Hanging around in newsgroups like alt.atheism, one can easily come to the conclusion that apologetics is the domain of mad b****** fundies, whose grip of morality and reality is only slightly better than that of the Roman emperor Caligula.

This book, written by mainstream theologians, who are, by and large, not mad, gives that lie to that experience based assumption. You get: Considerable historical fact and a critical approach to what we can know of historical truth combined with an excellent cross-reference and most importantly, a refusal to shy away from the difficult areas of Biblical history.

Highly recomended as a reference work, even if the US cover is considerably more garish than the UK version.

Great resource for all but the most literal believer
Covering everything from Aaron to Zuzim, "The Dictionary of the Bible" is a useful one-volume reference work to the Christian Bible.

"Dictionary of the Bible" offers over 400 pages of readable entries, quoting chapter and verse, on a wide variety of topics, from the sacred (Jesus' crucifixion and resurrection) to the mundane (on topics such as straw, footstool, and reaping), and includes numerous maps and charts.

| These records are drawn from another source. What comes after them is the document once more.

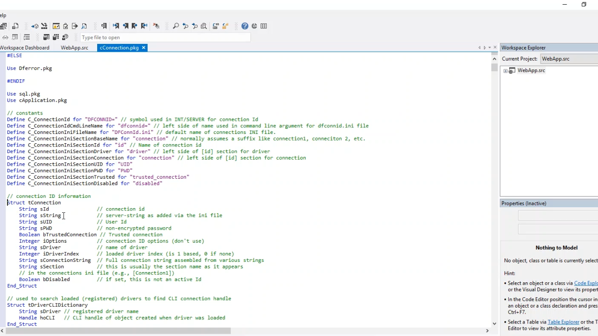Open the Current Project combo box

pos(569,59)
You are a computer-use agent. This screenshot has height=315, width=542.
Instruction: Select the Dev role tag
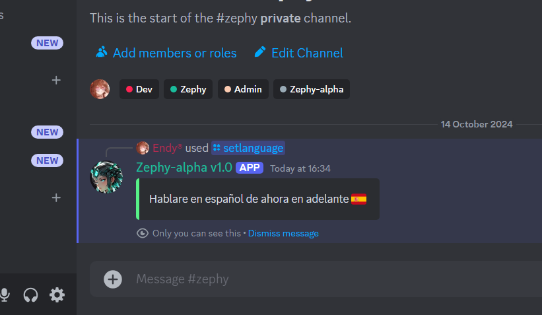click(x=139, y=89)

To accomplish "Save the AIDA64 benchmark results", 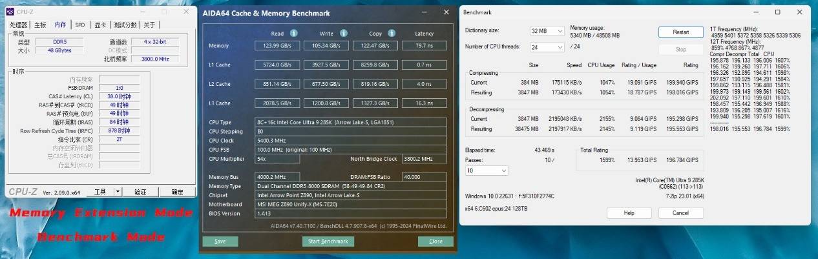I will pos(220,242).
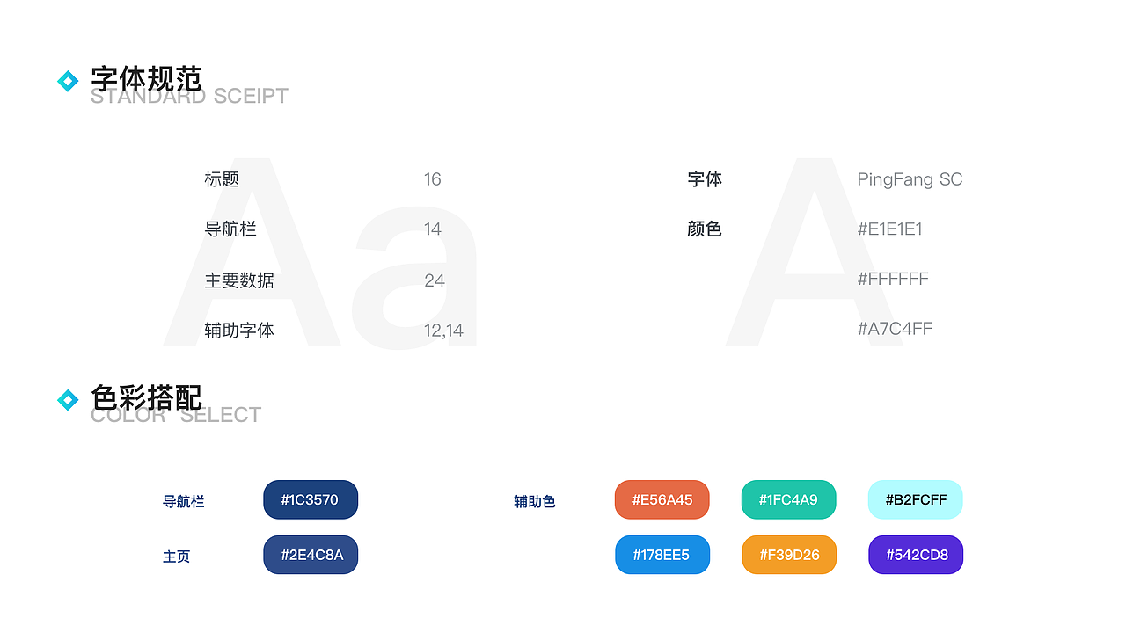The image size is (1126, 633).
Task: Click the bright blue #178EE5 swatch
Action: pyautogui.click(x=662, y=555)
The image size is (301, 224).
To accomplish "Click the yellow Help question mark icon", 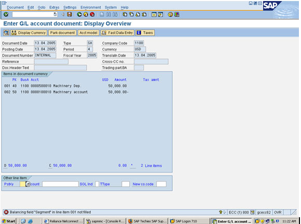I will click(x=170, y=15).
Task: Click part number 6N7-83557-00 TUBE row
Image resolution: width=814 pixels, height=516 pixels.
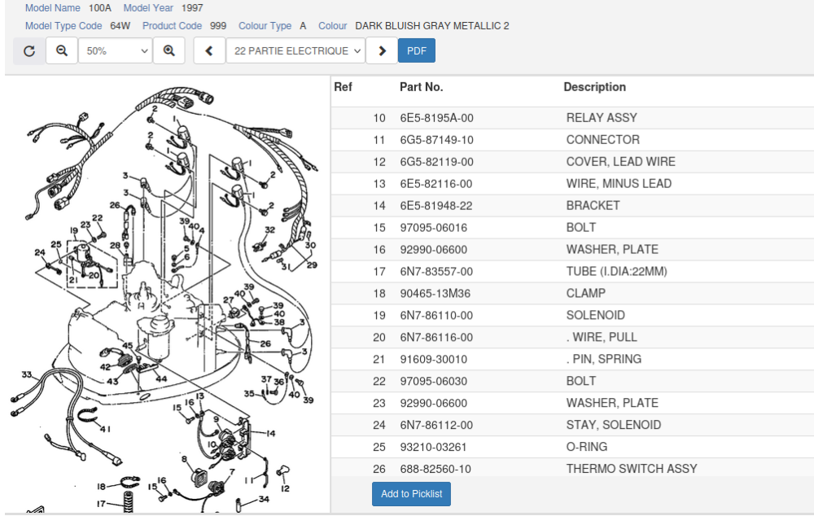Action: tap(436, 272)
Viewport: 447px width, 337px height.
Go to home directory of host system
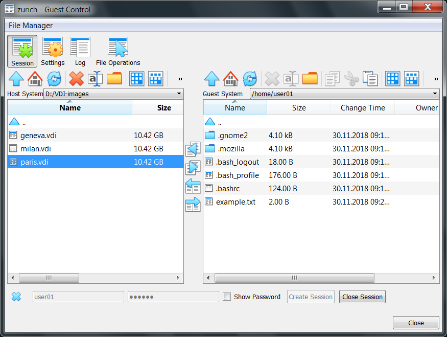(x=34, y=78)
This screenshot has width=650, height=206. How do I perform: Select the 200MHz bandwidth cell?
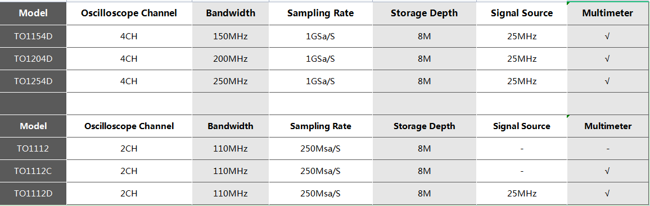point(231,59)
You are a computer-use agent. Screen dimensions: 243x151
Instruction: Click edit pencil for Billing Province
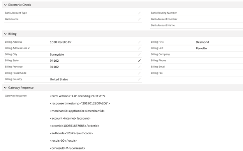(x=139, y=67)
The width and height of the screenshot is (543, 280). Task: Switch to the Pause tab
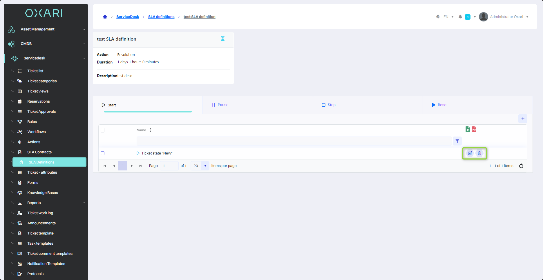point(220,105)
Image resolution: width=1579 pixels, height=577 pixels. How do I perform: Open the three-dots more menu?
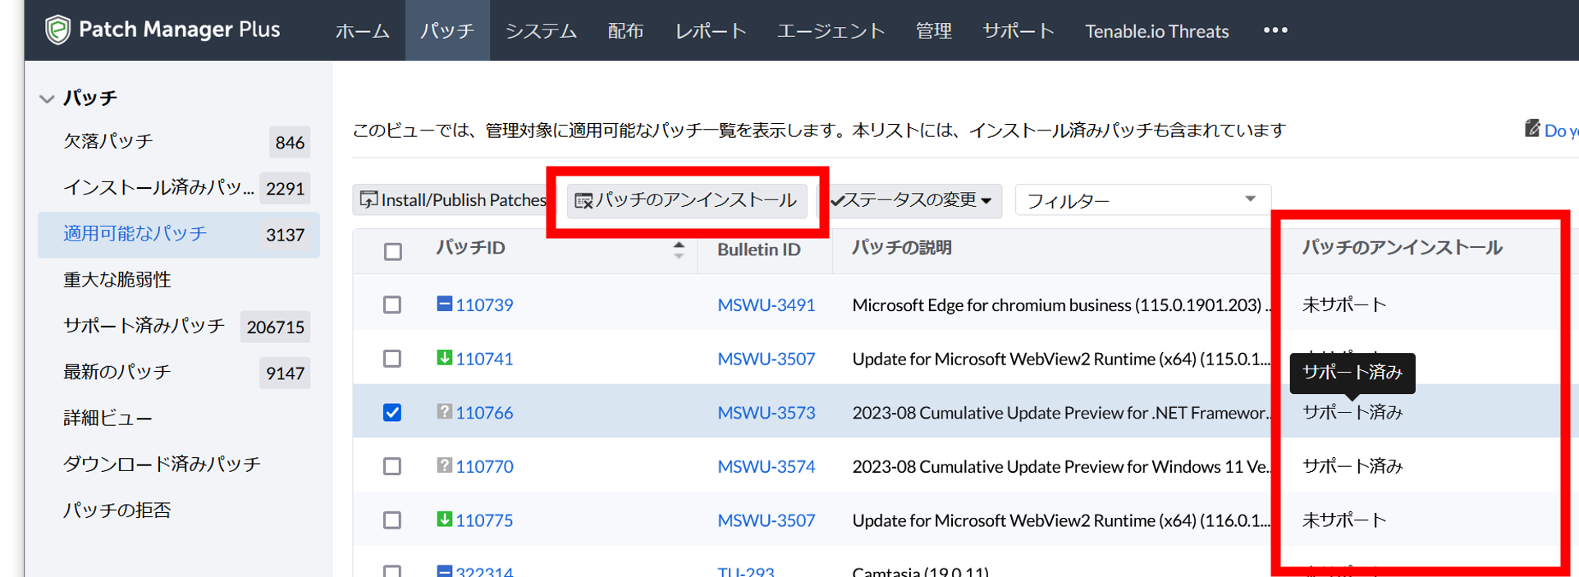click(x=1275, y=30)
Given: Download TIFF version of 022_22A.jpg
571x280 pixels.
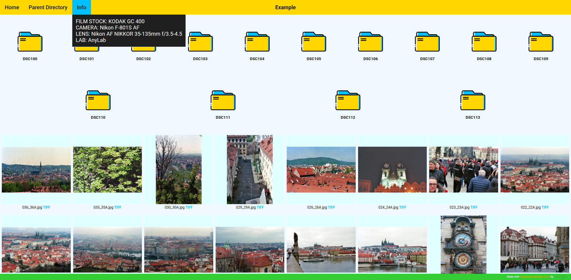Looking at the screenshot, I should coord(545,207).
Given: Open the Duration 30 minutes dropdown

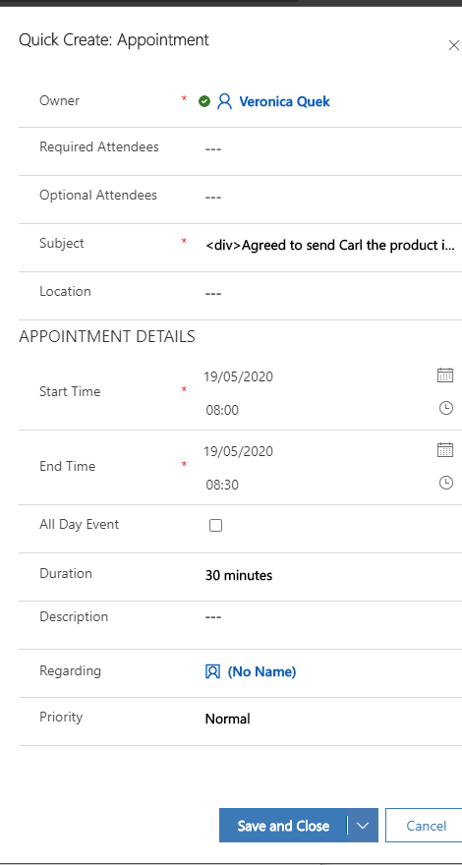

W.R.F. Browning bring his Anglican heritage to the task, and the result is entries that should satisfy all but the most orthodox Christians. Those who believe in the literal accuracy of the Bible will object to Browning's discussion of the various interpretations of such topics as healing, miracles, and the authorship of the books. He describes the book of Revelations, for example, as "an embarrassment to the Church. Its bizarre imagery has been incomprehensible or misunderstood. Apocalyptic sects have used it as a handbook to predict the future. Many Christians have found the apparent gloating over the defeat of the Church's enemies to be morally repulsive."

But for the most part, Browning did not intend the dictionary to hew to a particular theology. On topics such as Jesus' reasoning behind his use of parables, he recaps the major controversies without showing a bias toward a particular position.

"Dictionary of the Bible" is a valuable reference work that provides an excellent starting point for understanding the meaning of Christianity. It is clear, concise, and challenging to the intellect.